Lire l’étiquette, le réflexe qui tranche
Au-dessus de tous ces repères, une autorité prime : l’étiquette d’entretien. Cousue dans la couture, elle indique la température maximale par un bac stylisé et un chiffre, parfois remplacé par des points.
Le symbole est simple à décoder. Un bac avec 30, 40 ou 60 donne la température conseillée. Des points peuvent remplacer le chiffre et signifient la même chose : un point pour 30, deux pour 40, trois pour 60.
Une main dans le bac signale un lavage délicat, à la main ou en cycle très doux. Un bac barré interdit le lavage en machine, voire à l’eau. Ces pictogrammes ne se devinent pas, ils se respectent.
En cas d’étiquette absente ou illisible, jugez à la matière et lavez bas. Un linge bien lavé à la bonne température dure des années de plus.
Mémo des températures par usage
Pour fixer les idées, voici un repère synthétique des températures selon le linge le plus courant. Ce tableau ne remplace pas l’étiquette, qui garde le dernier mot, mais il guide le choix au quotidien quand l’information manque.
| Type de linge | Température conseillée |
|---|---|
| Couleurs vives, synthétiques, linge peu sale | Froid à 30 degrés |
| Coton coloré, chemises, jeans, mélanges | 40 degrés |
| Blanc, draps, serviettes, torchons | 60 degrés |
| Laine, soie, pièces délicates | Froid, cycle spécial |
Ce repère se lit comme un point de départ, pas comme une règle figée. Un coton blanc peu sale se contente parfois de 40 degrés, tandis qu’un linge très souillé justifie une montée ponctuelle. L’ajustement reste de mise.
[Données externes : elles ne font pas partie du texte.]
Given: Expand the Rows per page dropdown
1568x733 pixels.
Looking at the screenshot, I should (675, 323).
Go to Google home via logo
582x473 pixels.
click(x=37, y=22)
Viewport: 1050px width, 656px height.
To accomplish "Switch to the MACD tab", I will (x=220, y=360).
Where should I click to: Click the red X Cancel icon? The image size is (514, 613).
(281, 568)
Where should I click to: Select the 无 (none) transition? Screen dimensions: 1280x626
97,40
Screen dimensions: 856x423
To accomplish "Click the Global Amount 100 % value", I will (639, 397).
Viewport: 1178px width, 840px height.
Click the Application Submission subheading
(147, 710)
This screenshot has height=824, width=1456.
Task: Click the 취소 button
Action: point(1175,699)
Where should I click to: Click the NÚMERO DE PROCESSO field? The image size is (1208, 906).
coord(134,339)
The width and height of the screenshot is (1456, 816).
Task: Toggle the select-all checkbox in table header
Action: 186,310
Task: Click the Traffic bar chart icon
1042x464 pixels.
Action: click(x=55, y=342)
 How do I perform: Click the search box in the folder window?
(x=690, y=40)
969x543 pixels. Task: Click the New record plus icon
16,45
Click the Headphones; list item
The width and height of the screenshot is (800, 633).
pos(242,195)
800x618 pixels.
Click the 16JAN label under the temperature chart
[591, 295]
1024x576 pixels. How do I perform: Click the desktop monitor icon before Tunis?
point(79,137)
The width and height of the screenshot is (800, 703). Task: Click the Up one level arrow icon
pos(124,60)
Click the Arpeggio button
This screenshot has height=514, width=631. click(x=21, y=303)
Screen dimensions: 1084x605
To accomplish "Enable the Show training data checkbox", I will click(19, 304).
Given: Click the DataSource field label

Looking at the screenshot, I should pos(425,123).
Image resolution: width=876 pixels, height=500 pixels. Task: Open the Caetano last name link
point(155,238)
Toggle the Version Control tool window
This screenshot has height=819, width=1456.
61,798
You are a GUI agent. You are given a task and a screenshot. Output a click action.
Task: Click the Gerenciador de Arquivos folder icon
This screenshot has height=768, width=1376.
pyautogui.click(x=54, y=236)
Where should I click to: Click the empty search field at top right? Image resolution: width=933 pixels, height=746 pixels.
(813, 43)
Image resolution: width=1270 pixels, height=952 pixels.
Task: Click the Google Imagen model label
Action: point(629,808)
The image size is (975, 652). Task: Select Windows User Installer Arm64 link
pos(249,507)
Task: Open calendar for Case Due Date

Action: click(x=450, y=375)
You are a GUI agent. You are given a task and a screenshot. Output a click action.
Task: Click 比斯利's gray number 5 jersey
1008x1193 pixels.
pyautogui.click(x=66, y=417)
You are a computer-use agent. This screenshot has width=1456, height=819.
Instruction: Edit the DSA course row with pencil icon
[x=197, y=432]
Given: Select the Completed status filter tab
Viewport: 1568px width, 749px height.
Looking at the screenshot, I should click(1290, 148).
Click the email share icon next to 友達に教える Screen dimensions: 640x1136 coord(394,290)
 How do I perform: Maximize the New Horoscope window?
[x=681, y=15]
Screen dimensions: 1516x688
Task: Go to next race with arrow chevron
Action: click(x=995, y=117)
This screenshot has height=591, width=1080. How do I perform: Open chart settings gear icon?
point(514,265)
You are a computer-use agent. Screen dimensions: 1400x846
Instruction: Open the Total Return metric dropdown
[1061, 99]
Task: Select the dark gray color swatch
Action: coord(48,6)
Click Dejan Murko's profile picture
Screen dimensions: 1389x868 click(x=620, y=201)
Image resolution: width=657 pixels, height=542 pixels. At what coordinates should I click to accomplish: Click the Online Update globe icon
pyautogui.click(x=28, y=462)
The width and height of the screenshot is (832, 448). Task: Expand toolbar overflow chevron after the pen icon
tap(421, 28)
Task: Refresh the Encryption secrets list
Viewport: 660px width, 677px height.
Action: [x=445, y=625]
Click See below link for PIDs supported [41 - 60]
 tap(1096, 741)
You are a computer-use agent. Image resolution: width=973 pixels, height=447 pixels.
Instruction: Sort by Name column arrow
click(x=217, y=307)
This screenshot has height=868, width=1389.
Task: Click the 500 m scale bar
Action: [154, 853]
Gardez à l’esprit la logique d’ensemble : viser la température la plus basse qui nettoie vraiment. Ce principe ménage à la fois les fibres, les couleurs et la facture, sans jamais sacrifier la propreté du linge.
Prochaine étape : trier vos prochaines machines par température autant que par couleur, pour traiter chaque pièce comme elle le mérite.